Neben ihrer Tätigkeit im STIO ist Giesriegl in verschiedenen internationalen Projekten aktiv, wie dem „Barcode Quartet" und dem „Trio Anjali" (Elisabeth Harnik, Klavier, und Jasna Joviċeviċ, Saxophon). Diese Projekte haben sie unter anderem nach Brasilien und Australien geführt und dienen als Plattformen, live und unmittelbar zu agieren und zu experimentieren.

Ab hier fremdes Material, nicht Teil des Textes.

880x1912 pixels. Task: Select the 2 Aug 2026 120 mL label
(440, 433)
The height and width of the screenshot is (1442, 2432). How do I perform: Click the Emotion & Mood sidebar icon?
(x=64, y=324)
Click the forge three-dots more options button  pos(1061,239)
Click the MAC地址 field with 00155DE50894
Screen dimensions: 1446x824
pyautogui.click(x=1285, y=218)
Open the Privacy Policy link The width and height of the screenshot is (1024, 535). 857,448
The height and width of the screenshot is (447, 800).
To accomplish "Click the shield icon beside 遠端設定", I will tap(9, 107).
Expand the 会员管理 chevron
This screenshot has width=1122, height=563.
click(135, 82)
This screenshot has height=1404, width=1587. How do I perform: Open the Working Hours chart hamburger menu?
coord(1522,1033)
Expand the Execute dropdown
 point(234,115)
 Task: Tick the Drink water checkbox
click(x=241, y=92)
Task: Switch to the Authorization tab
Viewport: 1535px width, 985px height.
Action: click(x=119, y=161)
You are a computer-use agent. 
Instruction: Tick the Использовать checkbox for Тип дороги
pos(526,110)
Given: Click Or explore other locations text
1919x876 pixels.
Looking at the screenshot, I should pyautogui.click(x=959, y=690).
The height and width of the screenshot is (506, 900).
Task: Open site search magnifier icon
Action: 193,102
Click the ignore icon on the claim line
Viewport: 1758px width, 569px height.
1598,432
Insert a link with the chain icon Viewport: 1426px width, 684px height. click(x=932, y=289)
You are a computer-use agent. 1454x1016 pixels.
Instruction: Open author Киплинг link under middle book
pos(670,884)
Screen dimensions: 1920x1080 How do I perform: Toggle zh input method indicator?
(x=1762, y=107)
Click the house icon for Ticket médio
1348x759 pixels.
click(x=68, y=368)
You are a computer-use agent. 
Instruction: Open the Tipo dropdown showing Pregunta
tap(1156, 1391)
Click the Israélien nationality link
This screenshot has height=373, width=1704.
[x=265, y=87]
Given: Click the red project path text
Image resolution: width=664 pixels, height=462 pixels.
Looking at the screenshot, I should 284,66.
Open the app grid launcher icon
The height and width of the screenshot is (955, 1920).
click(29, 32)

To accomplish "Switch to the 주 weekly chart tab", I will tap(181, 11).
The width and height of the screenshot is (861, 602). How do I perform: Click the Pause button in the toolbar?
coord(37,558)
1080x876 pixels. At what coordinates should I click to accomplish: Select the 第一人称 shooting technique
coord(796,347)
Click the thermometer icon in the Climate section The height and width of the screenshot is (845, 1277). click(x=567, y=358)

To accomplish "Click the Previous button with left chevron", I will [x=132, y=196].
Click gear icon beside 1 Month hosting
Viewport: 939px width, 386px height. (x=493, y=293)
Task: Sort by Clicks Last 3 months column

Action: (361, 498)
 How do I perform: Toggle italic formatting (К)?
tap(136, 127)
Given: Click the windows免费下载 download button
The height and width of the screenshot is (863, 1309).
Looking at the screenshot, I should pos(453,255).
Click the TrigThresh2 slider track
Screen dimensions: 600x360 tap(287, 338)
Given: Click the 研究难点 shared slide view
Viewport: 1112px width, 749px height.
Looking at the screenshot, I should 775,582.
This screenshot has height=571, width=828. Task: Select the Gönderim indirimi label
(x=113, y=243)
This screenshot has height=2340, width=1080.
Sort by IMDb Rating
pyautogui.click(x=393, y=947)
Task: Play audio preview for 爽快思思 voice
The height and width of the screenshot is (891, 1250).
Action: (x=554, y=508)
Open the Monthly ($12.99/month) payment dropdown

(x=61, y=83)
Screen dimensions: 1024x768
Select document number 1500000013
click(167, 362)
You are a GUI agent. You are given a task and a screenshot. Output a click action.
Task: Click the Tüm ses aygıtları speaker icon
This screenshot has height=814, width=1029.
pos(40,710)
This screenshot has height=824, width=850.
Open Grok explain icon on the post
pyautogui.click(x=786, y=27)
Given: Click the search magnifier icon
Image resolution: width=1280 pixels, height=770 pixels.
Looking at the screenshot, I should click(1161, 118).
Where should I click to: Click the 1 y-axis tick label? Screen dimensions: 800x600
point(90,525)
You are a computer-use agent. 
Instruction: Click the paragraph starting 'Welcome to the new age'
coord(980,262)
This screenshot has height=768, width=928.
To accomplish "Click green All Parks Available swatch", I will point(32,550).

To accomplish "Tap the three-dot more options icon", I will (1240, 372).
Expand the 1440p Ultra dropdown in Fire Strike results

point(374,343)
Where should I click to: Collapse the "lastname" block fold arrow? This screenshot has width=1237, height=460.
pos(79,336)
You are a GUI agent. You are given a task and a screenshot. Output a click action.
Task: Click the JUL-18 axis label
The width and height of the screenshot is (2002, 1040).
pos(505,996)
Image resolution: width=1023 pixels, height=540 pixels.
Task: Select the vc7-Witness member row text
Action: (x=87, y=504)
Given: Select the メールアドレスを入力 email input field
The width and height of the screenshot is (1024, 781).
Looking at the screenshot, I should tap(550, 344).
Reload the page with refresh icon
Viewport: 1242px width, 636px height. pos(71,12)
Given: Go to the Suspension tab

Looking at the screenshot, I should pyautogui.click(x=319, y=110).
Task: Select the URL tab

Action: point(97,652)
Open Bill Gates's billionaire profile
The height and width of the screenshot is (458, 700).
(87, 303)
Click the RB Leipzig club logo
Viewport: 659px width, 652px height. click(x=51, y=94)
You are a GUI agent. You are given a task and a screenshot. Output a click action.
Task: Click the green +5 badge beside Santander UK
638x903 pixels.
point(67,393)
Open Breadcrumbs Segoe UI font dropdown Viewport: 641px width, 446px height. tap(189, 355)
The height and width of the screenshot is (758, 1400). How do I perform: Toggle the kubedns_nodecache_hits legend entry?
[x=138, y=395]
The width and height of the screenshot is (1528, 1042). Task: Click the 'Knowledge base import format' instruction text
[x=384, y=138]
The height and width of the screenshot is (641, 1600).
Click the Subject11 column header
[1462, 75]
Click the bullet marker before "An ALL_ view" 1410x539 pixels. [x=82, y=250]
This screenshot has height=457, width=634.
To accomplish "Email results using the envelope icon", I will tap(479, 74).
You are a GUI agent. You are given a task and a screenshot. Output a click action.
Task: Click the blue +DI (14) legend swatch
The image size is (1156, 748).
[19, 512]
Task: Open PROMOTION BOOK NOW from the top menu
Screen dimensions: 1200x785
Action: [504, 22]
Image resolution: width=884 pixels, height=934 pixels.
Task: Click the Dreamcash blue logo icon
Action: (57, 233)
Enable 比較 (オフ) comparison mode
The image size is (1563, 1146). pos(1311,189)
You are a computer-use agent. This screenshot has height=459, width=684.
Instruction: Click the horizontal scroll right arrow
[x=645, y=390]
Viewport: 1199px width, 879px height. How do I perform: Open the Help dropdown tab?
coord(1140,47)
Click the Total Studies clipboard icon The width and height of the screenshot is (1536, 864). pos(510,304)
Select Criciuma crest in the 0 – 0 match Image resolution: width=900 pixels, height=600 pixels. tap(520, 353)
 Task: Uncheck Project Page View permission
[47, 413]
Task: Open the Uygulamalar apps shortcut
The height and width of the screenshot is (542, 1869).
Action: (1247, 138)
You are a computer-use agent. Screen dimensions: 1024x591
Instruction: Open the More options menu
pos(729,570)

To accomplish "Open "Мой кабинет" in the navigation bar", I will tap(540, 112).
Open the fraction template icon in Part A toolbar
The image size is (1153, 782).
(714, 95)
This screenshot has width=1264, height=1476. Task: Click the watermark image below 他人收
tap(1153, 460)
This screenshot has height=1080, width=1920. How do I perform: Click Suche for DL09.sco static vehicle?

Giesriegl setzt sich leidenschaftlich für die Vermittlung frei improvisierter Musik ein und ist Co-Organisatorin des Grazer Improfestes, das eine Bühne für interdisziplinäre und kreative Zusammenkünfte bietet. Hier, wie auch im Format des „Gathering", geht es zentral um die Improvisation als Mittel zum Selbstausdruck und als soziale Praxis, die Menschen zusammenbringt und ein unmittelbares Erlebnis von Kreativität und Gemeinschaft ermöglicht. Annette sieht in der Improvisation nicht nur eine musikalische Technik, sondern eine Lebensphilosophie, die einen direkten Kontakt mit sich selbst und anderen herstellt.
In Zukunft plant Giesriegl, ihre Arbeit mit dem „Trio Anjali" fortzusetzen und weiterhin frei improvisierte Musik zu vermitteln. Sie möchte das Potential der Improvisation noch sichtbarer machen und zugänglich für ein breites Publikum gestalten. In Zeiten, wo der Wunsch nach fertigen Rezepten und Lösungen vielerorts überhandnimmt, stellt sie sich dem entgegen, denn Freude und Authentizität finden ihren Ursprung im freien Spiel, im kindlichen Experimentieren, in der Unbeschwertheit und dem Sein-Lassen des Wollens. Om shanti, Annette, und danke für deine Musik.